A Wonderful Testimony

At my in-laws’ church last Sunday a parolee shared his testimony which I’m retelling here to the best of my recollection.

A year to the day before Roe v. Wade, Howe was born into the world with an IUD implanted in his head. He had all the markings of a failure. Mom was told he’d be deformed and somewhat retarded his entire life as a result of the birth control devices wedged over his eye. Joking about his IQ, he lets the rest of him speak for itself. “He looked normal,” I was told.

Howe grew up indifferent to the world. It didn’t matter to him if he pummeled a kid or helped an elderly lady across the street. I think we call this Reactive Detachment Disorder, but it could be something else.

With a relative he moved to my state where he beat up two Japanese boys. Our state was cracking down on violence, so the judge sentenced him to 75 years in prison. He says that wasn’t nearly the worst thing he had done.
########
Work to complete:
[A] Duplicate the part of the testimony starting at "A year to the" and ending at "he had done.".
[B] List every person or group, other than Howe and the narrator, that the testimony mentions.
The material after this text isn't needed for this work.

Data section:
########
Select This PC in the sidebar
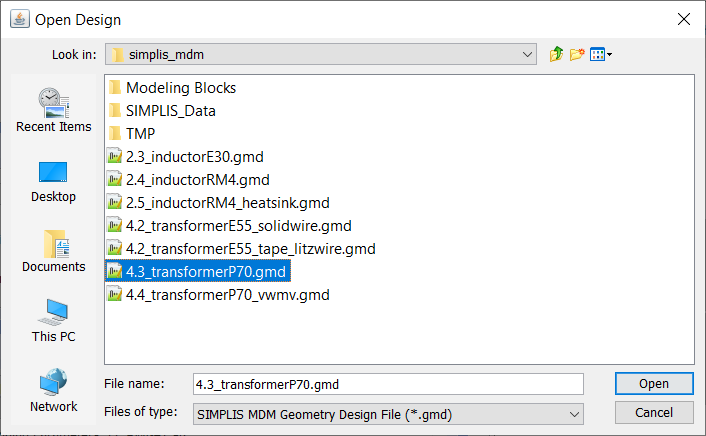This screenshot has height=436, width=706. [53, 320]
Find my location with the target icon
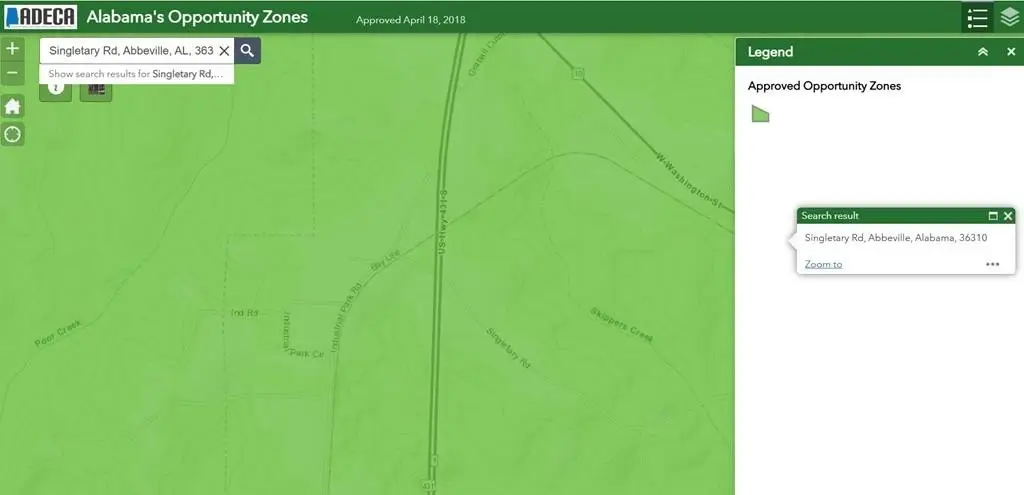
########
Task responses:
[A]
A year to the day before Roe v. Wade, Howe was born into the world with an IUD implanted in his head. He had all the markings of a failure. Mom was told he’d be deformed and somewhat retarded his entire life as a result of the birth control devices wedged over his eye. Joking about his IQ, he lets the rest of him speak for itself. “He looked normal,” I was told.

Howe grew up indifferent to the world. It didn’t matter to him if he pummeled a kid or helped an elderly lady across the street. I think we call this Reactive Detachment Disorder, but it could be something else.

With a relative he moved to my state where he beat up two Japanese boys. Our state was cracking down on violence, so the judge sentenced him to 75 years in prison. He says that wasn’t nearly the worst thing he had done.

[B]
- The narrator's in-laws
- Howe's mom
- A kid
- An elderly lady
- A relative
- Two Japanese boys
- The judge